▸ **SOURCE EXCERPT**:
****

Senior executives at banks tend to get paid a lot of their compensation in stock, and sometimes that stock goes up. When the stock goes up, the executives tend to sell: They like money, after all; that's why they're in banking. And when they sell, newspapers tend to publish articles about their "windfall."
Here is a pleasingly sensible Wall Street Journal article describing recent profitable stock sales by some senior bank executives that does not -- I checked -- use the word "windfall." Instead, it describes the dynamics of deferred stock-based compensation, including that "regulators and investors have pushed banks to pay out greater portions of employees' compensation in stock and to defer the awards for longer periods, tying up more of employees' net worth in company stock" and also linking their fortunes more closely to those of their companies. The dynamics of the sale timing are similarly complex: On the one hand, the "timing may signify that the executives believe the shares are overvalued after the run-up." On the other hand, they might just need the money: "These people have expensive lifestyles," says a guy, accurately enough.

****

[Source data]
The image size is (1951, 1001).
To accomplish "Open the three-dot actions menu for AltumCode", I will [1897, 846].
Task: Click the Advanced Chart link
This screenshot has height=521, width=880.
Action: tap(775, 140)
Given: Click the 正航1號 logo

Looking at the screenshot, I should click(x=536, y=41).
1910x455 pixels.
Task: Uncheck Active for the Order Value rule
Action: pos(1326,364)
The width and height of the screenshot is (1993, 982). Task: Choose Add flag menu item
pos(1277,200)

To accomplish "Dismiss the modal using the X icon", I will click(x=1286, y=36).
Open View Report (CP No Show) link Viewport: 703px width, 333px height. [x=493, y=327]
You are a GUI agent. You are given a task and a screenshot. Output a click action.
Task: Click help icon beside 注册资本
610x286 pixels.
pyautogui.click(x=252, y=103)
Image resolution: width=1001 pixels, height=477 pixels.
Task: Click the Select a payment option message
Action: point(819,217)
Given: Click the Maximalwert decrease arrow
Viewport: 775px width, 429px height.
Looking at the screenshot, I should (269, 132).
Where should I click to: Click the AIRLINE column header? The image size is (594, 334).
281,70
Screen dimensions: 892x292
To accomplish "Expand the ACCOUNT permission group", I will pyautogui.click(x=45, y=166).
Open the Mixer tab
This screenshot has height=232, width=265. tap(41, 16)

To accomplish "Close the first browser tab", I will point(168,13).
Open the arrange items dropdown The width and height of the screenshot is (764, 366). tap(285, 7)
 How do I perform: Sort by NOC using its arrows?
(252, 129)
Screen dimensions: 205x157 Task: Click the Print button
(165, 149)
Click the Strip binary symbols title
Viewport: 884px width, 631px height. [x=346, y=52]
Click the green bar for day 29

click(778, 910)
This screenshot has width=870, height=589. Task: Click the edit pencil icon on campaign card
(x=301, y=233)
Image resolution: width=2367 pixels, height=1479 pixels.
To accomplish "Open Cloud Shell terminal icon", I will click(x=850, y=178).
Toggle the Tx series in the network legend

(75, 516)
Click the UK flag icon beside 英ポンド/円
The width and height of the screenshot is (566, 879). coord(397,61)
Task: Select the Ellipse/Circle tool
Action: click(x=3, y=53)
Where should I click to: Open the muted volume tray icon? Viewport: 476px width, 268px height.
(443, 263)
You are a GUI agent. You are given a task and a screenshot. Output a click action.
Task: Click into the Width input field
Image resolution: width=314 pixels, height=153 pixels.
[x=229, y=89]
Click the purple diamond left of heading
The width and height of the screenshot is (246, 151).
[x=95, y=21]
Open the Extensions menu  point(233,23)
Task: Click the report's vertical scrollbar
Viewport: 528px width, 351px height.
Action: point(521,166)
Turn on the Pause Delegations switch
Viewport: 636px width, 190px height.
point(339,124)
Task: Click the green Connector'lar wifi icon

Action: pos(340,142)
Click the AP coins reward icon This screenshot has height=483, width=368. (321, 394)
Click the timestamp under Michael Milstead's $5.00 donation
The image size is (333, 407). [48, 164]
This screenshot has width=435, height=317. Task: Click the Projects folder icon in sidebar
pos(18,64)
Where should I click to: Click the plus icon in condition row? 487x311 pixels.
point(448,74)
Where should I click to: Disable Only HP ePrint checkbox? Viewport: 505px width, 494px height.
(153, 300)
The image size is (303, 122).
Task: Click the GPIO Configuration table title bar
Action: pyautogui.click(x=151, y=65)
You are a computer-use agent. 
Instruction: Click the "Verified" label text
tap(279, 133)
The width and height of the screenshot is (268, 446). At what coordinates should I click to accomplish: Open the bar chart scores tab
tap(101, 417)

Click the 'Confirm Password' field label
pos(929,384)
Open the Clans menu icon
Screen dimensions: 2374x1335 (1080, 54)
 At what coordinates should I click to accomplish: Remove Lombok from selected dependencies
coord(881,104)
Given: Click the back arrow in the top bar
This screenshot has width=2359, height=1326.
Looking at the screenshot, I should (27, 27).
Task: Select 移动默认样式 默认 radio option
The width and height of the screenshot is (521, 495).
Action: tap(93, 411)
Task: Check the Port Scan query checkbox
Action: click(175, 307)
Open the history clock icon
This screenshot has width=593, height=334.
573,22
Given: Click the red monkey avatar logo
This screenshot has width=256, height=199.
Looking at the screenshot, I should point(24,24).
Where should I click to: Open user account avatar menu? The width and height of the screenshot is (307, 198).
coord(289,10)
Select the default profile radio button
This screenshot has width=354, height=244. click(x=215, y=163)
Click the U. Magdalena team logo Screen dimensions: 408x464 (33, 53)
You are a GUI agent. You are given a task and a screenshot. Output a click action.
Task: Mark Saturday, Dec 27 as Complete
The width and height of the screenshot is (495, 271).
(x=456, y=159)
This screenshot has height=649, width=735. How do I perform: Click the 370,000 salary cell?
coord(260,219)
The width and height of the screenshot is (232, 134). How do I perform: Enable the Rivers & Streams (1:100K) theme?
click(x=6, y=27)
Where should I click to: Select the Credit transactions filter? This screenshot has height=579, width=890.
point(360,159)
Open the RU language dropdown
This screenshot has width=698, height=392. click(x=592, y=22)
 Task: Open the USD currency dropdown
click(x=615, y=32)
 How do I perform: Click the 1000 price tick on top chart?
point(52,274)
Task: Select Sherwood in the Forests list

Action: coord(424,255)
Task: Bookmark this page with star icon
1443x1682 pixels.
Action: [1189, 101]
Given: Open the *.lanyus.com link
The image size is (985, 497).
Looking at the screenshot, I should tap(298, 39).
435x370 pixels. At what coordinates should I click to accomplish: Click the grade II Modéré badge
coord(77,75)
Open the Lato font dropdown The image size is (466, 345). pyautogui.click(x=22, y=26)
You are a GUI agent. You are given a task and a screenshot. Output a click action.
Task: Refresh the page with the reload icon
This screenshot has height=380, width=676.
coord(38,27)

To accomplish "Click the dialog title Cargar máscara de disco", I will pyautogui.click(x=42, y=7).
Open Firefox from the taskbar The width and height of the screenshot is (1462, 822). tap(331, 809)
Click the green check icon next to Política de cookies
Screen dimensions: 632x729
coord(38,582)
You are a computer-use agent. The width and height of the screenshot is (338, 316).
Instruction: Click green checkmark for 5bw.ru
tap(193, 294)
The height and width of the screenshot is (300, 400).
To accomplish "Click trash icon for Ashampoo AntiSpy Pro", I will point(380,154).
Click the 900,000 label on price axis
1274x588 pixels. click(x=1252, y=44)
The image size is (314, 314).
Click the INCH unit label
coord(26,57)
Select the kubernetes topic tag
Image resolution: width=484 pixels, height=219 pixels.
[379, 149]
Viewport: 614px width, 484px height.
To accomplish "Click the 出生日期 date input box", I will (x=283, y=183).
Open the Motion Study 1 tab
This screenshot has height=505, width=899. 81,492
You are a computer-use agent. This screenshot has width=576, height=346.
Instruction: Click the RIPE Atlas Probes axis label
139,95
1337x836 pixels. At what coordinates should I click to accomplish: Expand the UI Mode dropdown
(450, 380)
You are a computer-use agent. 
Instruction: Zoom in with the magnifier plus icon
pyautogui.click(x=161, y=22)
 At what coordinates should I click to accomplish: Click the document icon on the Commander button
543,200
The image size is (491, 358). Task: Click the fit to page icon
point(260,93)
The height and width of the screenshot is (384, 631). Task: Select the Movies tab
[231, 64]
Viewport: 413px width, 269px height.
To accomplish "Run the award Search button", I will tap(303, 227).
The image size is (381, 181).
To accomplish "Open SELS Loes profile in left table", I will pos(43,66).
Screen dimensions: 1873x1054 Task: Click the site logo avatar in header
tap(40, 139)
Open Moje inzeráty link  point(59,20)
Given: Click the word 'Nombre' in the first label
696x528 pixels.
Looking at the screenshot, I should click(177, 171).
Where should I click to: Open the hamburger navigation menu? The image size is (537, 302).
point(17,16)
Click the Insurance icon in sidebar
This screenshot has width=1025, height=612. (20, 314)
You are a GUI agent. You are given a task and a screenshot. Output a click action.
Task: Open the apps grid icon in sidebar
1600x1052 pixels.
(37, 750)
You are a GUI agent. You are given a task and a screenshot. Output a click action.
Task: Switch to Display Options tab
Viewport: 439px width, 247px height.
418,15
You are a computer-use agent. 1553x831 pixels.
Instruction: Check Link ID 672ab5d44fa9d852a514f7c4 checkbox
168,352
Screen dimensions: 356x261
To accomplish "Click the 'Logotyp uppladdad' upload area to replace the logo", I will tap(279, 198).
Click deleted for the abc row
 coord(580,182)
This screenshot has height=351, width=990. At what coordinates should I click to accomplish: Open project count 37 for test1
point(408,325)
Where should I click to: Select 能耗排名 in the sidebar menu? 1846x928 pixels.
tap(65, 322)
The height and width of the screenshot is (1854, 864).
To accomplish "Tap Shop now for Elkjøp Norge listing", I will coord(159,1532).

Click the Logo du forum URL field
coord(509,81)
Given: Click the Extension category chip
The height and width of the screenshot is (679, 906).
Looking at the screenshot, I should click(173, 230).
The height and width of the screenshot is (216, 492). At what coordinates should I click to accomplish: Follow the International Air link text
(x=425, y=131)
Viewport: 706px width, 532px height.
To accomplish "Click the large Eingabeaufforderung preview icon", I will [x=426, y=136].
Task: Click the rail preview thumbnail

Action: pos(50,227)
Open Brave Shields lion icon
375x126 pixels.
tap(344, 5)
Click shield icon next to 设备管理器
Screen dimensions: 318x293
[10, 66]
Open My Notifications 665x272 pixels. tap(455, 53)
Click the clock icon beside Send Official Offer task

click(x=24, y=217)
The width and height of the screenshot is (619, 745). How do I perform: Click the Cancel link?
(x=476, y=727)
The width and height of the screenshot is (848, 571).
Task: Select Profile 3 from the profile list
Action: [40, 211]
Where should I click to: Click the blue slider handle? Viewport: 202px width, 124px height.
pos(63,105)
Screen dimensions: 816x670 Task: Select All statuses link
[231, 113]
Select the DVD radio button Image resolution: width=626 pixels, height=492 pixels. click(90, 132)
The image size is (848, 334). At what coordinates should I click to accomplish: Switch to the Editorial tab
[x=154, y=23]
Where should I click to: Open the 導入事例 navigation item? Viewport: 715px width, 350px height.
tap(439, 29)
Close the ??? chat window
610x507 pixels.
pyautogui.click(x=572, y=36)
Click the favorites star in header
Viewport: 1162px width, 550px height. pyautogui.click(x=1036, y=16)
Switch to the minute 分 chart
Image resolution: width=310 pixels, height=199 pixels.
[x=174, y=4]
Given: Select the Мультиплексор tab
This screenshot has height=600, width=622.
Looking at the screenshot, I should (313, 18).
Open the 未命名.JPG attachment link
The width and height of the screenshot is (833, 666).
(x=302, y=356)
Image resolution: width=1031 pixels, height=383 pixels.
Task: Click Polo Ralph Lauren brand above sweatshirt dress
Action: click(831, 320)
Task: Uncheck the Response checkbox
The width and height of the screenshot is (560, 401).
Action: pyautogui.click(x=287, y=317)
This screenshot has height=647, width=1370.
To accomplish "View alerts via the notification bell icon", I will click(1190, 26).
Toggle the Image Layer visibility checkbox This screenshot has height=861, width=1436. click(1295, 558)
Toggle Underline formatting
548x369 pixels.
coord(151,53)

****

▸ **EXERCISE REQUIREMENTS**:
1 – According to the passage on bank executives' stock sales, why is more of bank employees' net worth tied up in company stock? Answer in one to three sentences.
2 – In the passage on bank executives' stock sales, which publication ran the article that avoids the word "windfall"?
The source data is separate material and has no connection to the passage on bank executives' stock sales.

▸ **ANSWERS FOR THIS EXERCISE**:
1 – Regulators and investors have pushed banks to pay out larger portions of employees' compensation in stock and to defer those awards for longer periods. This ties up more of employees' net worth in company stock and links their fortunes more closely to those of their companies.

2 – The Wall Street Journal.